Cyclocross is commonly known as the ‘hour of power’. A competitor has a single hour, give or take a few minutes, to put forth a maximal effort. It only makes sense that a racer would want to use a power meter to understand how to perform in this 60min wattage contest.

Furthermore, this test is much more complicated than a sit-it-and-wait-for-a-climb or finishing sprint type road race. Rather it’s about balancing tactics, skill, and very specific crux efforts or intervals. The power data from a race can unlock secrets and offer epiphanies to cyclocross-ers who’ve never seen it.

Prior to the launch of Stages Power, there was no good option to capture power data in a cyclocross racer. Units were historically heavy, burdensome, and simply too expensive for racers with multiple bikes and quivers of wheels. Stages Power is incredibly light, at just 20g and integrates seamlessly to almost any cyclocross bike. On top of this, Stages Power’s downright affordable price allows racers to equip a fleet of race and training bikes for what a single competitor’s meter costs. And we should mention that Stages Cycling is the only manufacturer in the category to offer an extended no-fault protection plan — PMP — which encourages usage in the extreme conditions of cyclocross racing.
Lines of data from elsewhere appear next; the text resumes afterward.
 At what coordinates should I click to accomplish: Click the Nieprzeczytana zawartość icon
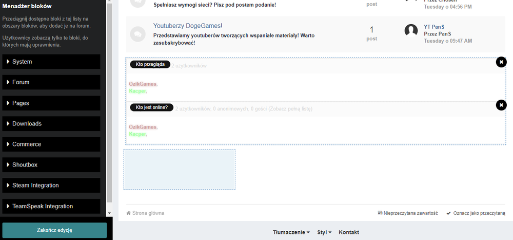tap(380, 213)
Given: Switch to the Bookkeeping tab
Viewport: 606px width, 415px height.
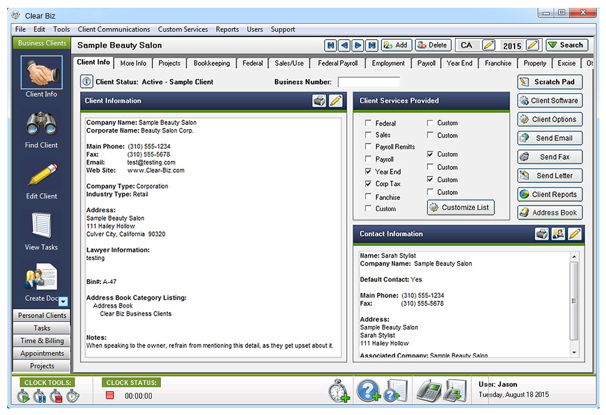Looking at the screenshot, I should coord(211,63).
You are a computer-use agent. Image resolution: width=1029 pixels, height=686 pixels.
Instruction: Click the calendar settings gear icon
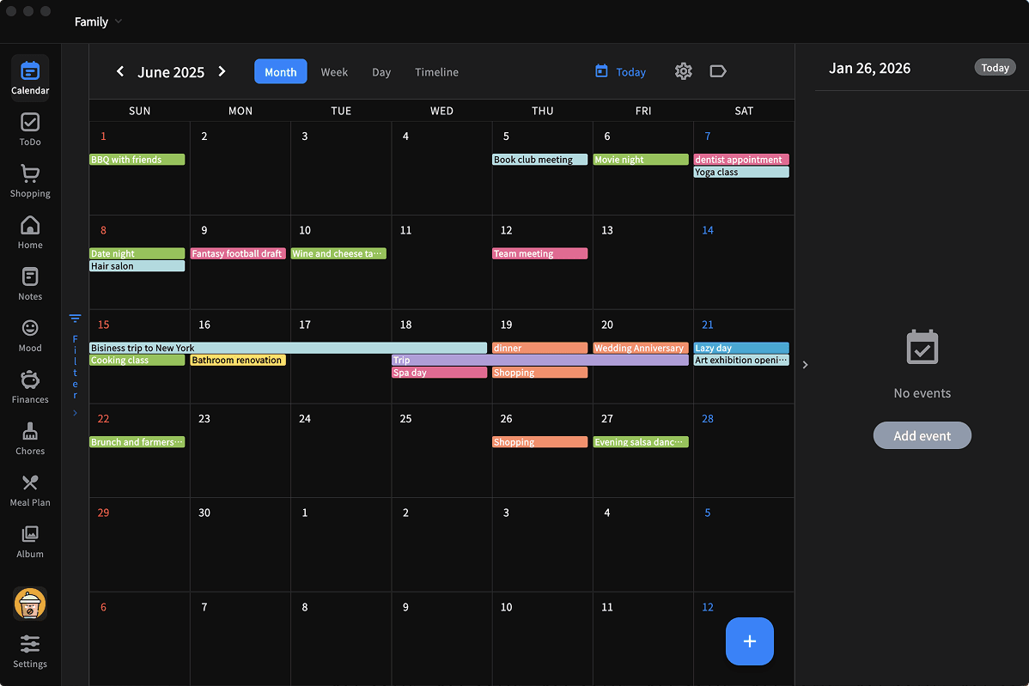(683, 71)
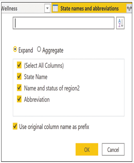Click into the column search text field
This screenshot has width=134, height=163.
point(64,23)
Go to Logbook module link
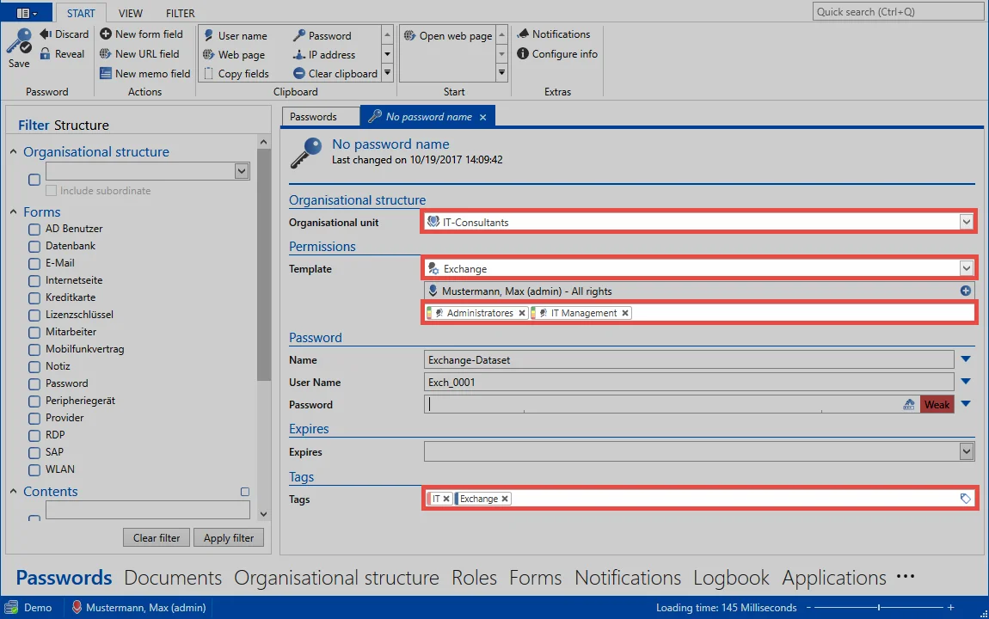 pos(731,578)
A love of the discipline of ‚cross and deep-rooted belief of elegant simplicity, bring Stages and Richard Sachs together. While the timeless utility of a Richard Sachs cyclocross frame is immediately apparent, one must dive deep into the design of the Stages Power meter to uncover a very similar elegance of design.

The Stages design distills its robust feature set into a package that respects the aesthetic of any bike it adorns; it’s active temperature compensation feature, weight and size all but make it invisible to the rider, while giving them the critical information they need to truly preform on race day.

Stages Cycling is excited and pleased to be aligned with the Richard Sachs brand for the 2013/14 cyclo-cross season and we’re ready to see what these East Coast ’crossers can do with our meters.